**Records provided:**
-------

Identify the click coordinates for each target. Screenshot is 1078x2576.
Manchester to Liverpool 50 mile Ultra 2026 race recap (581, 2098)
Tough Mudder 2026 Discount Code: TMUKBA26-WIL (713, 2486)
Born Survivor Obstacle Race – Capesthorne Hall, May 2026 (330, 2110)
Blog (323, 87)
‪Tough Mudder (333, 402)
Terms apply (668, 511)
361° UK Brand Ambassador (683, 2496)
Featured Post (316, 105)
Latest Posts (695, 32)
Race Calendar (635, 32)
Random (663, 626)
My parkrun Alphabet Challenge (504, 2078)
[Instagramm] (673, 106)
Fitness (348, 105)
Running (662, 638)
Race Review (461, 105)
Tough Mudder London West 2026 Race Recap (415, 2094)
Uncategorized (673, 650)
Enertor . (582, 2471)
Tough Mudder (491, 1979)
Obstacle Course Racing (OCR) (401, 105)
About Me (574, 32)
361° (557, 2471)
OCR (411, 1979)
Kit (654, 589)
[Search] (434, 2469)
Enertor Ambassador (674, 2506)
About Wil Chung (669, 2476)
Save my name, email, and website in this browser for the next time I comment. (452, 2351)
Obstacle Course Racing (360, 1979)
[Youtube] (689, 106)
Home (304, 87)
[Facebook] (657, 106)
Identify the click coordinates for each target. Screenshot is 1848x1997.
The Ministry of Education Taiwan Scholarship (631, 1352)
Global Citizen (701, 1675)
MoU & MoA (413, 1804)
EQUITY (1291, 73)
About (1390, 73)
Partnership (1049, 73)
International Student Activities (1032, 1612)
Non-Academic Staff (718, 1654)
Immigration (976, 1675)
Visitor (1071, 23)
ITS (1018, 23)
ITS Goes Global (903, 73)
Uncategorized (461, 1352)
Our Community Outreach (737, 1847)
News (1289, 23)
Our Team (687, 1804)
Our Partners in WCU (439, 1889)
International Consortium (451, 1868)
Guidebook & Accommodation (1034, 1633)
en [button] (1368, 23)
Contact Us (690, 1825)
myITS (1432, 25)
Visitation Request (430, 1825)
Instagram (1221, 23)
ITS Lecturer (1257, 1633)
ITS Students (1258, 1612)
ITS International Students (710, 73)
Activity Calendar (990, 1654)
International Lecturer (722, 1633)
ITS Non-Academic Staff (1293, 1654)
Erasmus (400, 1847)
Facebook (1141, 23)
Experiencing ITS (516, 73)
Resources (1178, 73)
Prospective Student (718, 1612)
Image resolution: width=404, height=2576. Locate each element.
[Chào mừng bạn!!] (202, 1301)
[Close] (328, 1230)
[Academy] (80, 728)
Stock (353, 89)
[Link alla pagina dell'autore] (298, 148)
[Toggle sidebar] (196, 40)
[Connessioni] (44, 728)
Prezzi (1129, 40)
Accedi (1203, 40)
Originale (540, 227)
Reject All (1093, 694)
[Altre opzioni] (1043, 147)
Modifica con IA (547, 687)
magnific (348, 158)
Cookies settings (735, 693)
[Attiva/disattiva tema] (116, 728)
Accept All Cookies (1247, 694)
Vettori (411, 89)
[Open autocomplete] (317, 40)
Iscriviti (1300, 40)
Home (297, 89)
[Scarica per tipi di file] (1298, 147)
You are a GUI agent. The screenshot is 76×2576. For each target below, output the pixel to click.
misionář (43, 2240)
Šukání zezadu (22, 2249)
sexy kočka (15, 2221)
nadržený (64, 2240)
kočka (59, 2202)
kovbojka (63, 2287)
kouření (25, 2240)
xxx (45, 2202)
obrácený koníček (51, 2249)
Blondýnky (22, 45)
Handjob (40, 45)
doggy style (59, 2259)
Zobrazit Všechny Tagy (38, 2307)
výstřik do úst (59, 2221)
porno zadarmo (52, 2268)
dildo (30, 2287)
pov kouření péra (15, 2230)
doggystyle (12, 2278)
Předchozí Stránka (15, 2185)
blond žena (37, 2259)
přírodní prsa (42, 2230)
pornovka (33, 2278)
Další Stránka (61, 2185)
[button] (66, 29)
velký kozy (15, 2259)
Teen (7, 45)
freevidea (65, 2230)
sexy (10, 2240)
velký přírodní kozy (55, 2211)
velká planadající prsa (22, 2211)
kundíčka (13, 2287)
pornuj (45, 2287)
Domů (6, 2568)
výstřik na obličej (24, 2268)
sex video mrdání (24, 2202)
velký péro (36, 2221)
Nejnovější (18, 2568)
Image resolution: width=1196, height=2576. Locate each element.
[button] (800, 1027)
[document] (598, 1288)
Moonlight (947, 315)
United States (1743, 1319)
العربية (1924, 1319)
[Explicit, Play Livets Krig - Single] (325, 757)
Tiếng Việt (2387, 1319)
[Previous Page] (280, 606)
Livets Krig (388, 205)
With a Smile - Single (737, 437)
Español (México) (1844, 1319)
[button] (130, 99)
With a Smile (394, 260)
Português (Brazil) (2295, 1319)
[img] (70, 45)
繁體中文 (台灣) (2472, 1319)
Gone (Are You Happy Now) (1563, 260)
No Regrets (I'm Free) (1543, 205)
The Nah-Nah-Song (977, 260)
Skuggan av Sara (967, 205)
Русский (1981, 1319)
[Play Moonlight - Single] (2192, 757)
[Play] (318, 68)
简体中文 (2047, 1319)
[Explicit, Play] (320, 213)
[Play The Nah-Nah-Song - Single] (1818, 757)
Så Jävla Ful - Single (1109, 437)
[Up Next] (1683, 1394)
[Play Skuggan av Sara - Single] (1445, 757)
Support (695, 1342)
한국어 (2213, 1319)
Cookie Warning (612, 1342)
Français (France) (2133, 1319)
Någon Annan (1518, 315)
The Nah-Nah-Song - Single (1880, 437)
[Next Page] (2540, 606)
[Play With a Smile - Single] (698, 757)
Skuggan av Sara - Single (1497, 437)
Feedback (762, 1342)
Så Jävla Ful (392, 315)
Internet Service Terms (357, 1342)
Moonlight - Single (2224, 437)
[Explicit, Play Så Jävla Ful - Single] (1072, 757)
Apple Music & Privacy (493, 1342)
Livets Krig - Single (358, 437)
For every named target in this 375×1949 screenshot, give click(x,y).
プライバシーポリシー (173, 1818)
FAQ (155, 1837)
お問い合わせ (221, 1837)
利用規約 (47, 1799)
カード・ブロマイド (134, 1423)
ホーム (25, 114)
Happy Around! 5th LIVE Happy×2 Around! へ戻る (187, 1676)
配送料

-------

Each line in the material above that mentions the word "resolution" must be copied.

Image resolution: width=404, height=2576. Locate each element.
Image resolution: width=1196, height=2576. Locate each element.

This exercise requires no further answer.